**ASSIGNMENT:** Count the lines that contain the string "checkbox" in the records beneath, and respond with the number only.

(Recorded data)

•••••

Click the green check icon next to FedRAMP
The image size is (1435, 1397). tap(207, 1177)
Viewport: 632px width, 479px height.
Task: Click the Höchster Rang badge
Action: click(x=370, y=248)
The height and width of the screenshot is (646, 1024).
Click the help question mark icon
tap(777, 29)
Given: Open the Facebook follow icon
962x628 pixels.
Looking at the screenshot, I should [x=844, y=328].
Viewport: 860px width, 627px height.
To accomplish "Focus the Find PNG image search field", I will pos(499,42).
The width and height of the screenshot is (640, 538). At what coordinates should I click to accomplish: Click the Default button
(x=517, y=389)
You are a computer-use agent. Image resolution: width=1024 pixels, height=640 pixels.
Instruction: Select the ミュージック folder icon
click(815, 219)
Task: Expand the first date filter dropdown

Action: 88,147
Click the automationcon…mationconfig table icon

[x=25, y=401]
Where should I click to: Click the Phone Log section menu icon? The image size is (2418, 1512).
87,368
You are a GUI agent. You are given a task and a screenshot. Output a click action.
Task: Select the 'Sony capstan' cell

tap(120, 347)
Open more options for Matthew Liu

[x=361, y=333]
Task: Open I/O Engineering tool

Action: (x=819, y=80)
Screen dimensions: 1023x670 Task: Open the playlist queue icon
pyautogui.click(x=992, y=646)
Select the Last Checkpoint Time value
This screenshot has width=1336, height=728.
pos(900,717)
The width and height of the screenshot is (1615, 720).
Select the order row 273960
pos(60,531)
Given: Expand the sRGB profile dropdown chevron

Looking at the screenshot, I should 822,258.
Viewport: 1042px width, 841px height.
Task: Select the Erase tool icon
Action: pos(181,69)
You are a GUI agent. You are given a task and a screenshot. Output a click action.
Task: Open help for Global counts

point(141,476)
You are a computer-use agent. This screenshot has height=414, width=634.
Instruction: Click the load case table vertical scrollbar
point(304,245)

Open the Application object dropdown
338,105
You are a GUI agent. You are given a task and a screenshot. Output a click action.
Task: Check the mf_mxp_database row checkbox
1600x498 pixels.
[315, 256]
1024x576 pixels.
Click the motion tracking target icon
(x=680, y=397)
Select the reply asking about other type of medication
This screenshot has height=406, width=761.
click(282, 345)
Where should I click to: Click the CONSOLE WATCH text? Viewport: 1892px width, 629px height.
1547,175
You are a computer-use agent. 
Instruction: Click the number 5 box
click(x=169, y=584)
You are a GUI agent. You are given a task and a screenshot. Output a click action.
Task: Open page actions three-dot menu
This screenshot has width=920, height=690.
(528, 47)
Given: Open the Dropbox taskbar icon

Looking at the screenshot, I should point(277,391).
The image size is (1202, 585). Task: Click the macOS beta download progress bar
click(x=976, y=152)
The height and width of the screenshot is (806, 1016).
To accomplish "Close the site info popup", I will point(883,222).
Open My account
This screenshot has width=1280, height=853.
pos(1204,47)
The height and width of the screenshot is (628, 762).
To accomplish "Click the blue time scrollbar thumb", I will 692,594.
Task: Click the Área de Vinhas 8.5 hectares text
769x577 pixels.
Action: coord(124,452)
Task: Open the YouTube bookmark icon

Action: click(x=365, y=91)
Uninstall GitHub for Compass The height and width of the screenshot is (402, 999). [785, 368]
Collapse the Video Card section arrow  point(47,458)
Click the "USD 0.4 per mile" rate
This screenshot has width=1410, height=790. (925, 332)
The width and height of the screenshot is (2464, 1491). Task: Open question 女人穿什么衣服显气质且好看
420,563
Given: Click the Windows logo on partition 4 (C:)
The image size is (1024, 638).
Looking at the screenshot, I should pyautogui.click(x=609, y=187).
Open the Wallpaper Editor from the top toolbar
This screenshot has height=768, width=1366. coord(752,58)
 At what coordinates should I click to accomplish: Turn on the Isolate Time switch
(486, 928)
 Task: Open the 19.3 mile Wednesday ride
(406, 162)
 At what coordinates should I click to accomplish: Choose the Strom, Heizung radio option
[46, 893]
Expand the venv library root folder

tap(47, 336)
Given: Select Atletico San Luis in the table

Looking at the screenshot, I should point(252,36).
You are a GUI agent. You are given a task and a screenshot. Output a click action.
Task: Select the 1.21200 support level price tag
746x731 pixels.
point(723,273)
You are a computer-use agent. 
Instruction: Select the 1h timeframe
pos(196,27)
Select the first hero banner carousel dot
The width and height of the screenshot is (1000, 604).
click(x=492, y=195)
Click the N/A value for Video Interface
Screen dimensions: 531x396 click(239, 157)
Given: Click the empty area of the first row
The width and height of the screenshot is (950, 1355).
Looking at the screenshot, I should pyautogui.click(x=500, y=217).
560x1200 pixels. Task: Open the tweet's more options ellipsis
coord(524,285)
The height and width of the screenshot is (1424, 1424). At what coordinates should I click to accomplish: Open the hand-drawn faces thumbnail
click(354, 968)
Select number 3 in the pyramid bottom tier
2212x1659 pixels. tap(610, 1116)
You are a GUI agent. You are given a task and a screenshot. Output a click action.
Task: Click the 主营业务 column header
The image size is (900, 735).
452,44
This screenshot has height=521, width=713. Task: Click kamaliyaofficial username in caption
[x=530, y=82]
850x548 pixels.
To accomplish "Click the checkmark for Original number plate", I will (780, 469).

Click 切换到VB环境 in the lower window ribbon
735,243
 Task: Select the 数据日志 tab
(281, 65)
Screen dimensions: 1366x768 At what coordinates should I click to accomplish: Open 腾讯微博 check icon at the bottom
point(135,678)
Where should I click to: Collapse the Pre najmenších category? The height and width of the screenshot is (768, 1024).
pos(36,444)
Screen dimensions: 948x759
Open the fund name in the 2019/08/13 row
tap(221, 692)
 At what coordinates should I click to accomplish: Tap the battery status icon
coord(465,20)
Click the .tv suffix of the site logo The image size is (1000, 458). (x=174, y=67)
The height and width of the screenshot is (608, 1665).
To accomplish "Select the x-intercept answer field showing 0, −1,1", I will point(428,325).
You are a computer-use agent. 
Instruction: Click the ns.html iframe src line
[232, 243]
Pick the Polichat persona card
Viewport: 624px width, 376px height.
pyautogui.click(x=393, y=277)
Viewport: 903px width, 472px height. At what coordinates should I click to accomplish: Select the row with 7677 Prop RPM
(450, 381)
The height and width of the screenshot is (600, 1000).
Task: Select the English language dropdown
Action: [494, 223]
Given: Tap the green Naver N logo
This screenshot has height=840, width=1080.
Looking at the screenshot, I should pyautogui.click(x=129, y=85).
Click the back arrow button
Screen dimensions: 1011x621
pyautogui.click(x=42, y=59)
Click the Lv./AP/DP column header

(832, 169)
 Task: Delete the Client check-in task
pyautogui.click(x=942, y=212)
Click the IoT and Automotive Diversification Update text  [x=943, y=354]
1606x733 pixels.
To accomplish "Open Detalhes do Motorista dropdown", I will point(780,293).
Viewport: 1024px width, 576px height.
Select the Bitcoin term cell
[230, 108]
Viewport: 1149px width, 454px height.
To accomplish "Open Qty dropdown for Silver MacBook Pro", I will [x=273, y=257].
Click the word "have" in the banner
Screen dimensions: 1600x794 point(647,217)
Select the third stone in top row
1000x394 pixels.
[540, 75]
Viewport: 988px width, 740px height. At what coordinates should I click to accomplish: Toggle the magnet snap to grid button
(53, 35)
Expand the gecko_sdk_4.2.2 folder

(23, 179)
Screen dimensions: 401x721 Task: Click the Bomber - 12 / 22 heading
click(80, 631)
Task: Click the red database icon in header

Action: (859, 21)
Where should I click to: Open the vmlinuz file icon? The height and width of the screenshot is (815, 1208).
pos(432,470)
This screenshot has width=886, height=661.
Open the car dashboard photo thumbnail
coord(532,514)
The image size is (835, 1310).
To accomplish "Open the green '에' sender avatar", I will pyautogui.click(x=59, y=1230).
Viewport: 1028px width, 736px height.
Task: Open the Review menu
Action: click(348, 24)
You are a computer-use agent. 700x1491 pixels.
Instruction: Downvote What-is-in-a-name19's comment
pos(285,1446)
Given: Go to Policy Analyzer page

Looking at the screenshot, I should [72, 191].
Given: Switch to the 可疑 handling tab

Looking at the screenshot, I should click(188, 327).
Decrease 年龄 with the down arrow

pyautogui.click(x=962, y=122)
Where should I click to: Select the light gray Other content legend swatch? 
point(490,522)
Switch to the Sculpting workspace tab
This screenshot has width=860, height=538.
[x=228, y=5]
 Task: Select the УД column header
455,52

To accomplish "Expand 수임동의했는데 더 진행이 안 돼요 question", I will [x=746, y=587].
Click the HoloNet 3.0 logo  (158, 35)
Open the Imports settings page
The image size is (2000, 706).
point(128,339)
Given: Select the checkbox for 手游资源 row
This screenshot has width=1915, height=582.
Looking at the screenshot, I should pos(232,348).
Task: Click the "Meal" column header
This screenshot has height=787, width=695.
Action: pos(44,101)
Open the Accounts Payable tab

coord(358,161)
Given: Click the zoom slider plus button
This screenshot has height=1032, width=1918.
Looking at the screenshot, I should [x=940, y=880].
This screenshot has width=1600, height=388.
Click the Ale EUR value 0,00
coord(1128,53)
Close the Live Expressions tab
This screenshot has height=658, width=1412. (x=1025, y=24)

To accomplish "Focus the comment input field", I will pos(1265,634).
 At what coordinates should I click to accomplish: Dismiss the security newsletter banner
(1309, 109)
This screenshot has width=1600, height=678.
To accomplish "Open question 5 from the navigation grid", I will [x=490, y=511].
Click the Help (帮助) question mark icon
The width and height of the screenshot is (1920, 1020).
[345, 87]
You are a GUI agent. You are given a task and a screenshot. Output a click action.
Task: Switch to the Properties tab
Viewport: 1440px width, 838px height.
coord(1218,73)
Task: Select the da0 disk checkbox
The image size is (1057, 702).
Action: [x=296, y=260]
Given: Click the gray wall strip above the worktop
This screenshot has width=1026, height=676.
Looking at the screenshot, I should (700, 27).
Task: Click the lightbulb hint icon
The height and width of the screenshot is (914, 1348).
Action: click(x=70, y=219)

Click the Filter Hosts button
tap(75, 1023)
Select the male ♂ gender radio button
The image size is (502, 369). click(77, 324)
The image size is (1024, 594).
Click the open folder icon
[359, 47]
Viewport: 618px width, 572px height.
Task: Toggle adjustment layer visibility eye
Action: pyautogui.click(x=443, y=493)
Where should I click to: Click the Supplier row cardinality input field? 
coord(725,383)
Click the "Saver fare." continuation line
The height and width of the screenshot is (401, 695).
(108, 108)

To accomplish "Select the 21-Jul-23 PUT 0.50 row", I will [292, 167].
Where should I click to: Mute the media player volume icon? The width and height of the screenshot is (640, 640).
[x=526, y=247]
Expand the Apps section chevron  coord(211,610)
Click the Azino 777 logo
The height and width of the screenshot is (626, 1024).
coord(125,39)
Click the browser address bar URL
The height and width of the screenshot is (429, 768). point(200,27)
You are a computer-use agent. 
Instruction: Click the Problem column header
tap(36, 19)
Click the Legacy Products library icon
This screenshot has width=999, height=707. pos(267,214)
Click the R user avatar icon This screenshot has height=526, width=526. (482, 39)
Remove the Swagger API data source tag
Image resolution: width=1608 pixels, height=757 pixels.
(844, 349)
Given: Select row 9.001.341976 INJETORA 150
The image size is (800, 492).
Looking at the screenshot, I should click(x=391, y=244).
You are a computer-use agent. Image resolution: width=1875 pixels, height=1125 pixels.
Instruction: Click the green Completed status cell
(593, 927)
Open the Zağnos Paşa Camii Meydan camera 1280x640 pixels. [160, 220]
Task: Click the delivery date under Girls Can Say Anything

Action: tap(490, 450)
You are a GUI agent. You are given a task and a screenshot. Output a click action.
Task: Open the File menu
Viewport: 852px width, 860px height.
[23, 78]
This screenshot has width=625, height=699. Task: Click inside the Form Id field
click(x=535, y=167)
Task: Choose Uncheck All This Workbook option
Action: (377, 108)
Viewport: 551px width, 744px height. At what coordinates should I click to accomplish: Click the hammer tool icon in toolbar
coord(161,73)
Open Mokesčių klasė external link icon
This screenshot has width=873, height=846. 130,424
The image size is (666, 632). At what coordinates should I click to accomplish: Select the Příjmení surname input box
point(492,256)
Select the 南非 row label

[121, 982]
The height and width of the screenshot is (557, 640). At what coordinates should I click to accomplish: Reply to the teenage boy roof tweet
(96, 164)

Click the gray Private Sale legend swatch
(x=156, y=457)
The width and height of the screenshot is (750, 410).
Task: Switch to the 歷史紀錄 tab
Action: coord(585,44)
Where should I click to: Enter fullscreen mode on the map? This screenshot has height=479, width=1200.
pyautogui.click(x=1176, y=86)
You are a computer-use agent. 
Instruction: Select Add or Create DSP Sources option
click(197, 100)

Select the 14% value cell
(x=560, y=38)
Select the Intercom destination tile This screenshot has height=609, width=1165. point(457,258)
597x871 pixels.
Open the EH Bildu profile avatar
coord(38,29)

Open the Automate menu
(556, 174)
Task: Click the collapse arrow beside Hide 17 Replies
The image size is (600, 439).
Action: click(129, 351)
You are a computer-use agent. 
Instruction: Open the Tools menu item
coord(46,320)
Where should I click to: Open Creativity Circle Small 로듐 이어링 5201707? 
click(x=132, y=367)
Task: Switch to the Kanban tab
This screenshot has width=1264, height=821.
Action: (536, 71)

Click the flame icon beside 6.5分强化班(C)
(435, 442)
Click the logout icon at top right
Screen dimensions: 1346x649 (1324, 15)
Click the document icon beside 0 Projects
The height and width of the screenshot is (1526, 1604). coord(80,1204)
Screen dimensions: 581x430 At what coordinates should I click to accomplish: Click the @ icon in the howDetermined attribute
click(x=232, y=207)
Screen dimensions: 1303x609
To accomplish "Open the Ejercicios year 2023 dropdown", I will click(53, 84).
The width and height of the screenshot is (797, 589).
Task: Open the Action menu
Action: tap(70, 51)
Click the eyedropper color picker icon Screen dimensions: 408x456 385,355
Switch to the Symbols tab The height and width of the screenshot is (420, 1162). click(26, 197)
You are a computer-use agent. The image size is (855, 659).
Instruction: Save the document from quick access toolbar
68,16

•••••

**RESPONSE TO THE EXERCISE:** 3